Many foundations have signed onto pledges to loosen restrictions on existing grants, make new grants as unrestricted as possible, reduce reporting requirements, and otherwise work to support COVID-19 response efforts in local communities. The Council of Foundations maintains a growing list of funders that have signed this pledge: If you haven't already, reach out to your funders to see if there are ways they can better support your organization. Some questions to consider asking:

  • Is it possible to convert program funds to unrestricted funds to allow for general operations?
  • How can I use existing funds to continue to pay my staff?
  • Can we transition funds to help pay for infrastructure to facilitate virtual learning?
  • Can we postpone deliverables or reporting requirements during this time?

Fiscal Management/Crisis Tools

During times of crisis, the fiscal outlook of an organization can change abruptly. 

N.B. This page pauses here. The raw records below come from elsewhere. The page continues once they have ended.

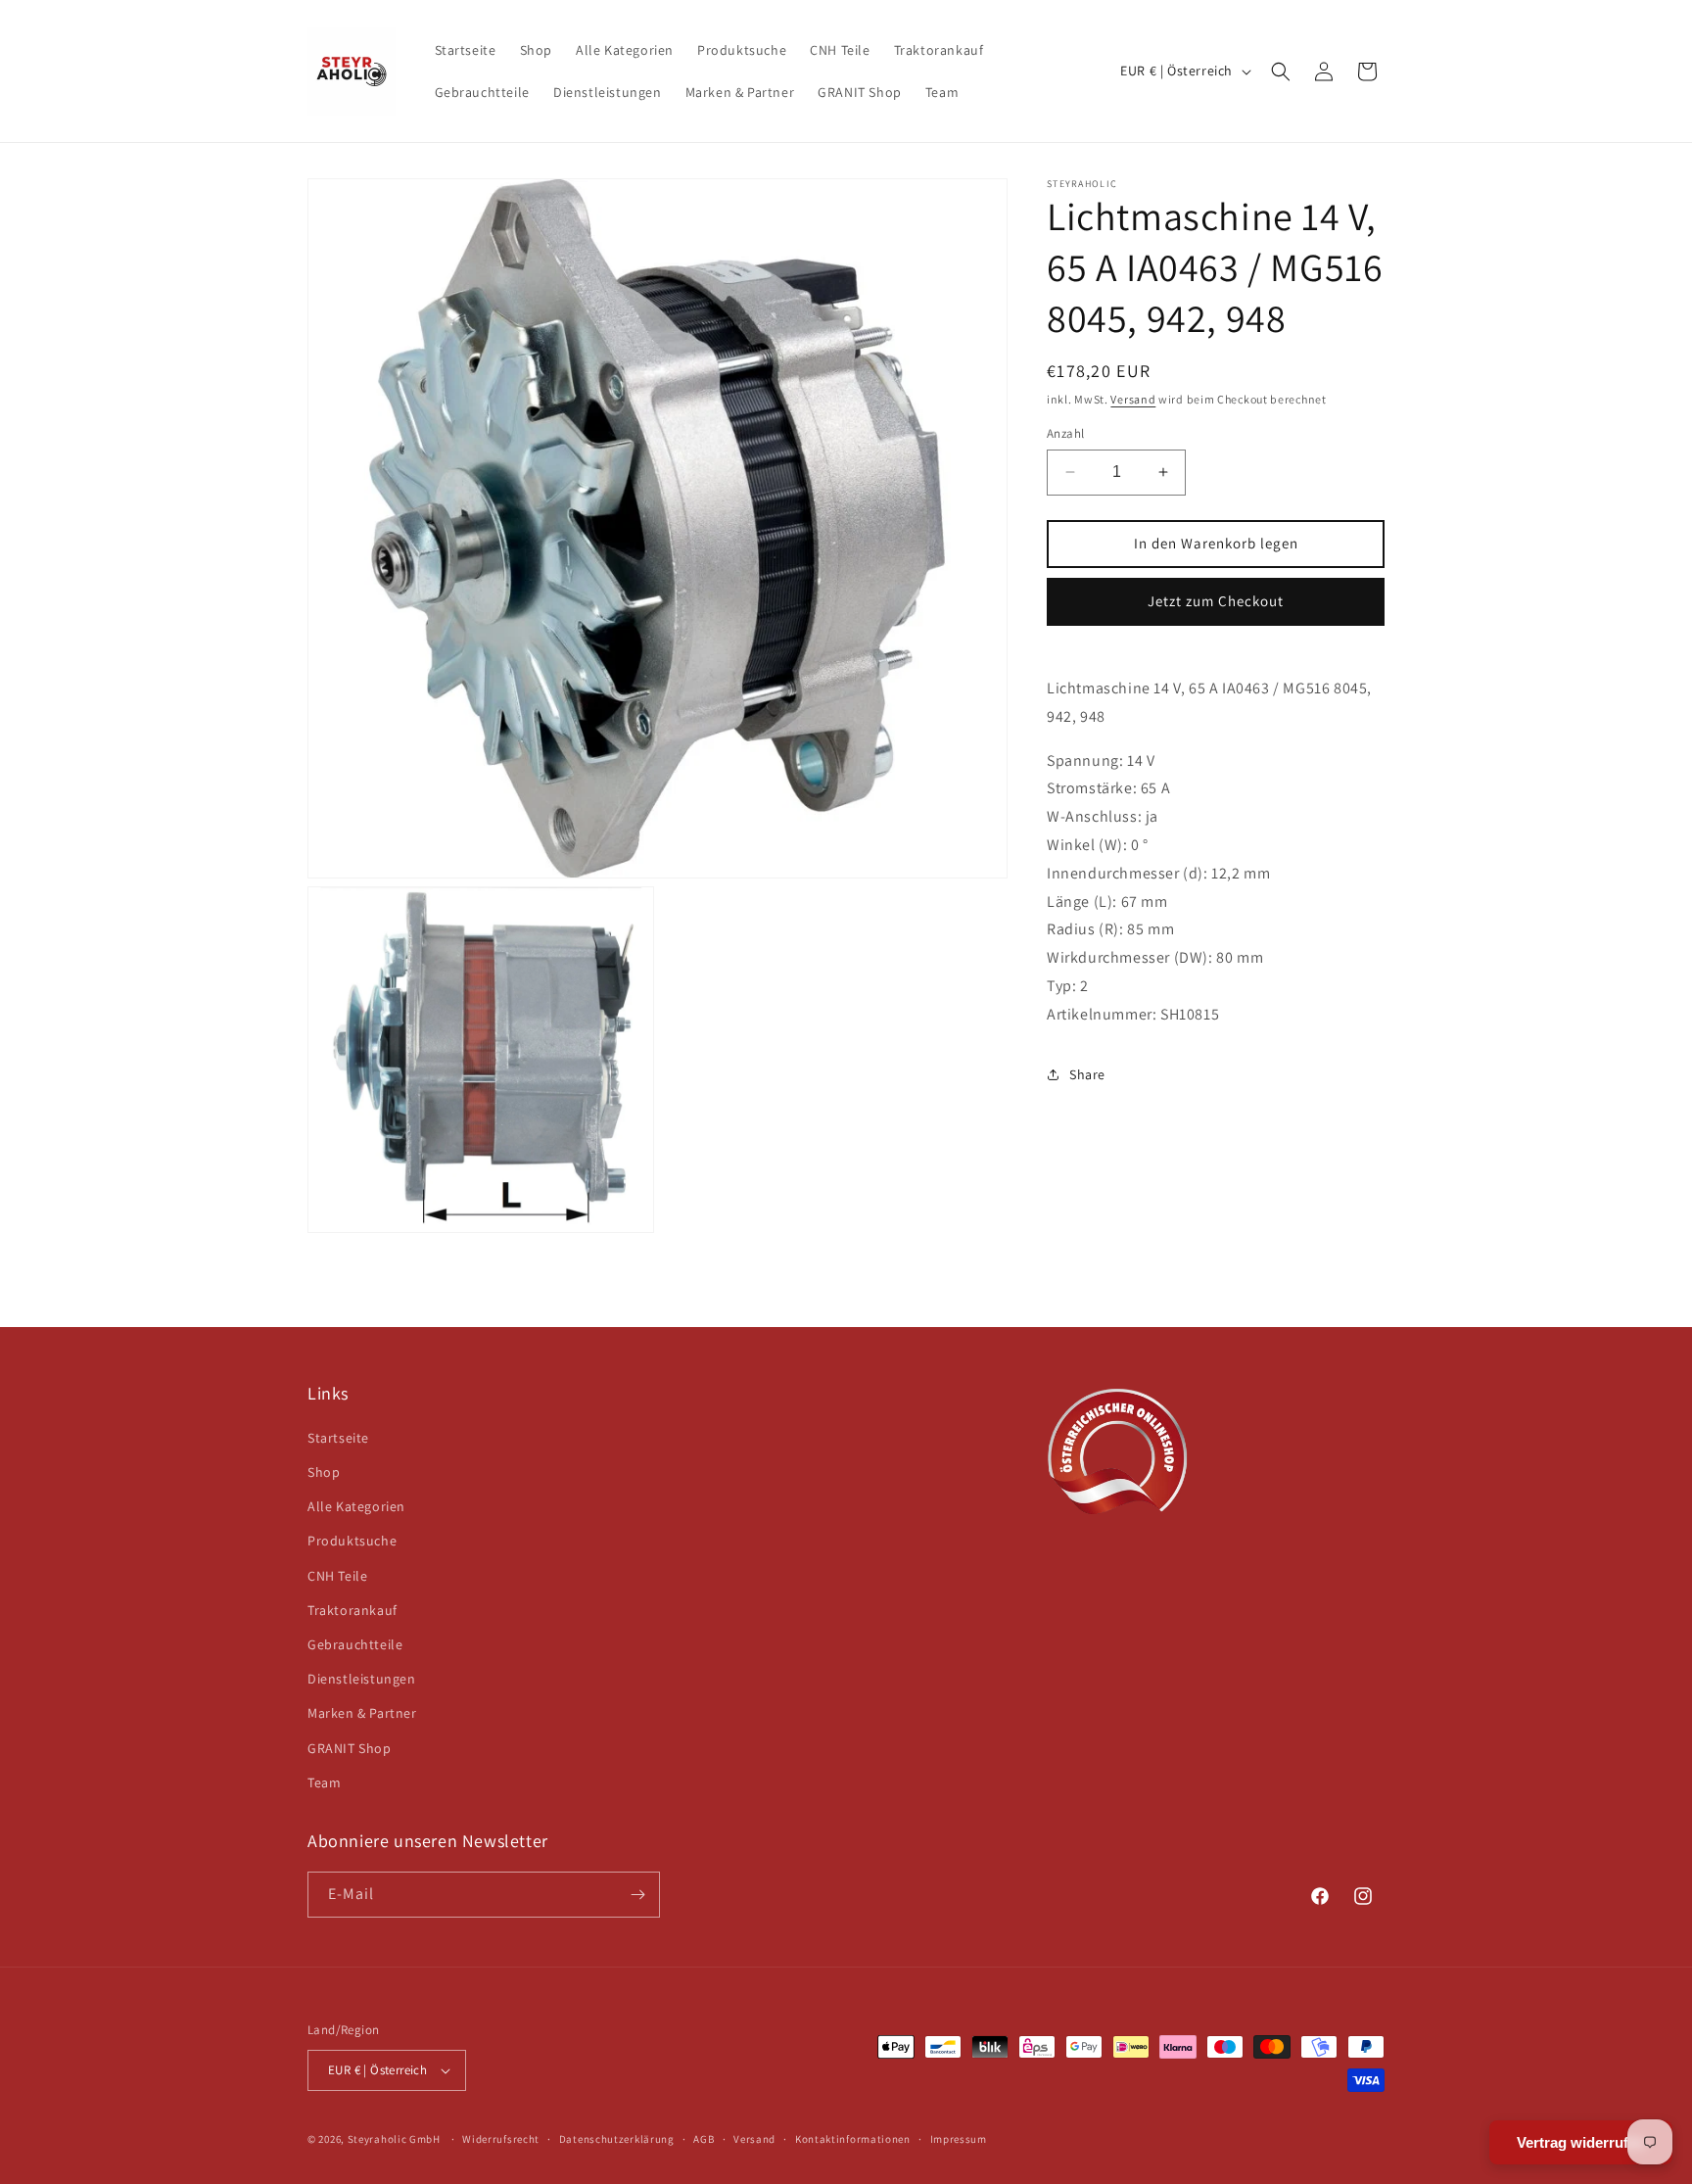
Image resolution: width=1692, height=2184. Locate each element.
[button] (1280, 71)
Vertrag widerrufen (1581, 2142)
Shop (323, 1472)
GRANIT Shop (349, 1748)
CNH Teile (337, 1576)
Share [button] (1087, 1074)
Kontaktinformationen (853, 2139)
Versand (1132, 399)
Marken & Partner (362, 1713)
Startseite (338, 1438)
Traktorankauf (352, 1610)
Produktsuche (352, 1540)
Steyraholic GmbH (394, 2139)
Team (324, 1782)
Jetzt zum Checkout (1216, 601)
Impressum (958, 2139)
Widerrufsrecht (501, 2139)
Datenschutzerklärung (617, 2139)
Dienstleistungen (361, 1678)
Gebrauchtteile (354, 1644)
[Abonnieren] (637, 1895)
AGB (703, 2139)
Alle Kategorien (356, 1506)
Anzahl (1065, 433)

To assist organizations in planning for their financial sustainability, the Overdeck Family Foundation, in partnership with the Afterschool Alliance and Grafe Consulting, produced a financial planning tool to assist nonprofit leaders with scenario planning during these uncertain times. The workbook, an Excel template (please note that this link will download as an excel document), allows afterschool organizations to forecast revenue, expenses, and cash and to create multiple scenarios to evaluate financial sustainability in a fast-changing environment. Here's a brief guide on how to use the template.

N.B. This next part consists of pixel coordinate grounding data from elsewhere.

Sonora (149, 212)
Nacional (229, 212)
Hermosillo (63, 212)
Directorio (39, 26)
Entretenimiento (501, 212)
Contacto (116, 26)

The Wallace Foundation has partnered with Fiscal Management Associates, a national capacity-building firm that advises nonprofits on strategic financial management, to help nonprofits assess their fiscal situation and make adjustments.

Stories from the Field

The Boys & Girls Club of Dane County in Wisconsin, in partnership with the United Way and community leaders, raised more than $100,000 via an online donation drive in less than 10 hours to support families affected by COVID-19 in their community. Donations will go toward medical supplies, meals for children who would otherwise get them at school, local shelters, college students needing temporary housing and meals, and senior citizens who may need meals, transportation, and medical assistance.

In a video from the beginning of the pandemic, Horton's Kids leadership team discuss the financial challenges they are facing during COVID-19 closures and how they are pivoting to bring in new public and private funding and using new flexible guidelines to continue to serve their community impactfully.